#OttawaInc: Klipfolio

Jun 18, 2015

Founded: 2001
Employees: 44
What They Do: Cloud Based Dashboards & Business Intelligence


Innovative technology is always celebrated; however creating a successful business model behind those ideas, is often the real obstacle to success. For nearly a decade, Klipfolio faced this same challenge.  The company’s first product was a tool to help individuals organize information like the weather or stock market movements. When people started flocking to smartphones for this data, the firm switched its focus to business intelligence.

Adoption of Klipfolio’s business dashboard service was gradual. Allan Willie, CEO and founder, says perseverance and confidence in their ideas kept them moving forward.  “That was the thing that didn’t change, even today” says Willie. The tides began to turn around 2012, when cloud computing and big data became more prevalent. That surge allowed Klipfolio to incorporate into its product a nearly endless parade of software services and data streams.  And in February of this year, the company received a $6.2 Million cash injection from OMERS Ventures. Willie spoke to Invest Ottawa about Klipfolio’s recent growth and other companies in Ottawa that he finds exciting:

Allan-picture

Allan Willie

When you speak to someone not in technology, how do you describe what Klipfolio does?

Every business has multiple data sources or things that they monitor. How many things they’ve sold, how many people walk through their store fronts, etc. The traditional way of doing that is you go from one website, to another website, to another and so on. The Holy Grail is being able to bring all that stuff together on one screen, in a consistent format, updated in real-time; that’s what we are doing .

You touched on this, but what is the key problem you are solving for clients?

Business is all about answering questions. How do I make sense of all of the data, so I can take action on stuff that’s happening right now? Traditionally, it’s been IT or a developer that put together these systems. (Our) users hook it together themselves, because they know what information really matters. They don’t have to translate it to developers or IT. They make Klipfolio meaningful, for what they are doing.

team klipfolio

Team Klipfolio

Why do you think the stars aligned for you, after nearly a decade of being founded?
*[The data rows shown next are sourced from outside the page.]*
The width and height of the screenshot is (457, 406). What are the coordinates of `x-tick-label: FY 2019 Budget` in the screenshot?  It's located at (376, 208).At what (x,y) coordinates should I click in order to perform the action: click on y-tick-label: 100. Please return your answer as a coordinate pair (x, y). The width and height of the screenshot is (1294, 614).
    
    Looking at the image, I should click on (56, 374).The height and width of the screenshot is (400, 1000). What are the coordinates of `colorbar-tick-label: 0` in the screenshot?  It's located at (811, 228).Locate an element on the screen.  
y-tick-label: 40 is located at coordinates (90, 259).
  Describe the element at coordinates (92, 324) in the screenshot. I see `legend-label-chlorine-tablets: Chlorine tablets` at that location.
I joke that we should have not made it, many, many, many times (laughs)!  When we started as a consumer dashboard, we had thousands and thousands of downloads but couldn’t monetize. Yet, we knew the idea was sound.  After struggling to find a buyer, eventually we stumbled onto Lufthansa, who wanted to deploy it to 35,000 users. It was when we launched our cloud business dashboard that everything really started taking off. And since then, we’ve grown two and a half times, year over year.

 That’s almost a standard strategy for tech start-ups today; create traction, get scale and then find a way to monetize…

There are so many different paths in business. Sometimes companies will get the product right but the pricing model wrong. Sometimes they have a brilliant pricing model, that just begs to be bought, but the product isn’t ready. Sometimes their distribution is not right. So I don’t think there is one silver bullet; you just keep trying.  We did and we are continuing to ask lots and lots of questions of our customers. How can we be more successful? Can we do things better?

Have you seen any benefits from staying in Ottawa?

What do you see happening in the ecosystem today?

With the demise of Nortel, there’s a whole new set of entrepreneurs who have set up shop. And they are doing software, they are doing SaaS, they are doing cloud and they are all talking and helping one another.

Ottawa’s tech sector is way more diversified, there’s no doubt. Definitely more diversified and definitely more modern. I think amazing companies can be built anywhere in the world. Anyone who says Ottawa or Canada is at a disadvantage…they aren’t thinking big enough.

What local companies excite you?

Shopify has been a huge boon to the city. Halogen and Kinaxis have been really good to keep momentum up. Then there is a whole sprinkling of smaller companies.  I’ve been meeting with a company called Spoonity; they are doing cool stuff in the loyalty space. I also met with another company the other day; FOKO.  There are tons of entrepreneurs trying new things: social, cloud, really innovative business models.  And I see a lot of optimism.  Entrepreneurs I meet with, they’ve all got the spark. I think recent events have done a lot to fuel that spark, but there’s a real sense we can do something amazing in Ottawa.

One thing never to underestimate?
You need to understand and invest in ease of use. Lots of companies are building sophisticated tools but at the end of the day, that’s not what people are buying. People are buying ease-of-use. And ease-of -use will trump power, flexibility and sophistication, nine times out of ten.